First I was puzzled because I was seeing ad0? What happened to ar0? Obviously it was booting from the drive and seeing the MBR to get that far. 

I tried dropping in a CD and going to fixit mode. I could mount my ar0 but not all the slices. I could mount ar0s1d but I could not mount ar0s1a, ar0s1b, ar0s1c, or any others. Keep in mind, this ar0 was the system drive so it had all the default slices before the motherboard ate it. 

I tried popping into sysinstall (from CD) and recreating a bootable FreeBSD MBR on ar0 and sysinstall told me it worked. Upon reboot, however, nothing was different - same error.

Ok, I thought maybe something got hosed on the drive. When I mounted ar0s1d I could see all my system data so I figured I'll throw it onto another FreeBSD machine I have and just copy over some of the system config. So, this third computer will be Computer C.

Computer C was running FreeBSD 7x just fine. It had a SATA raid and SCSI raid controllers. The SCSI raid is what was being booted from. There were no PATA IDE drives until I took one of the drives from the ar0 array and hooked it up to the computer 3 motherboard IDE controller - so it was the only drive connected to the motherboard. 

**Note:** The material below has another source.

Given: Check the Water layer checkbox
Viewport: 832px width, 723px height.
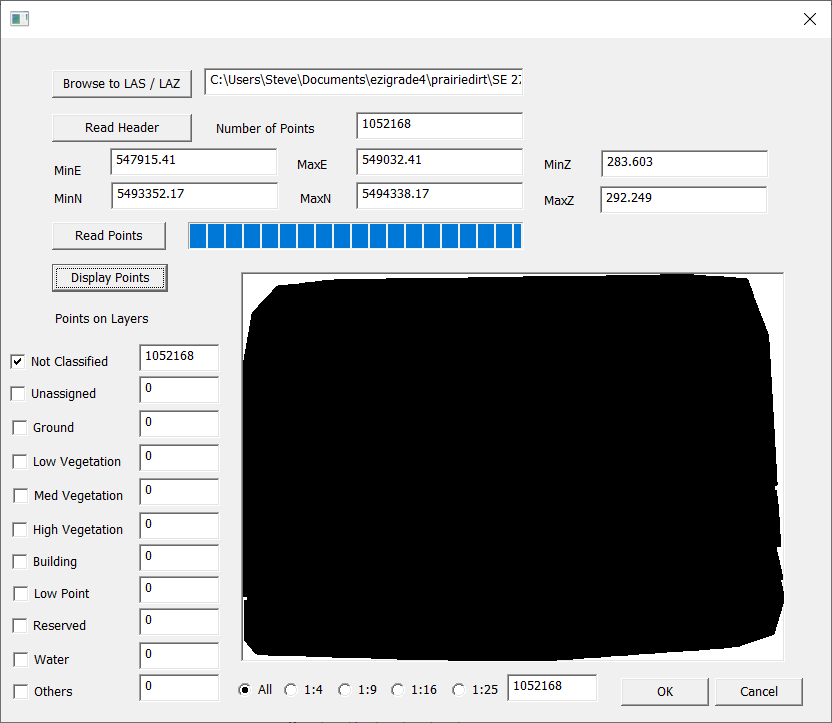Looking at the screenshot, I should click(20, 660).
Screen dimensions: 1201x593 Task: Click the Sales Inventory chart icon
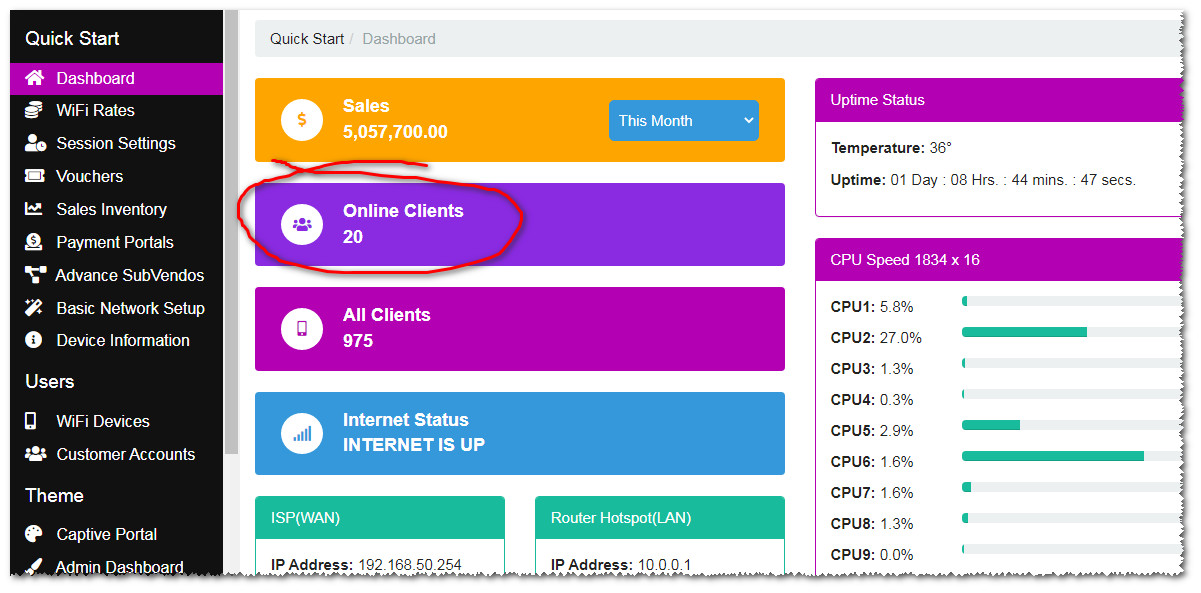[x=34, y=209]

Booted up and got the same error I got on computer 2... crap... I fogot to go into the BIOS and tell computer 3 not to use the pata ide in the boot sequence. Ok so I hop in the computer 3 BIOS and find out that if I have a pata ide hooked up, suddenly my raid controller cards disappear from the boot sequence list. 

I physically disconnect the pata IDE drive (which was from the ar0 raid) and restart the machine. So it is now exactly how it was before I hooked up the pata ide drive. Now I am getting a boot loader error for my scsi raid!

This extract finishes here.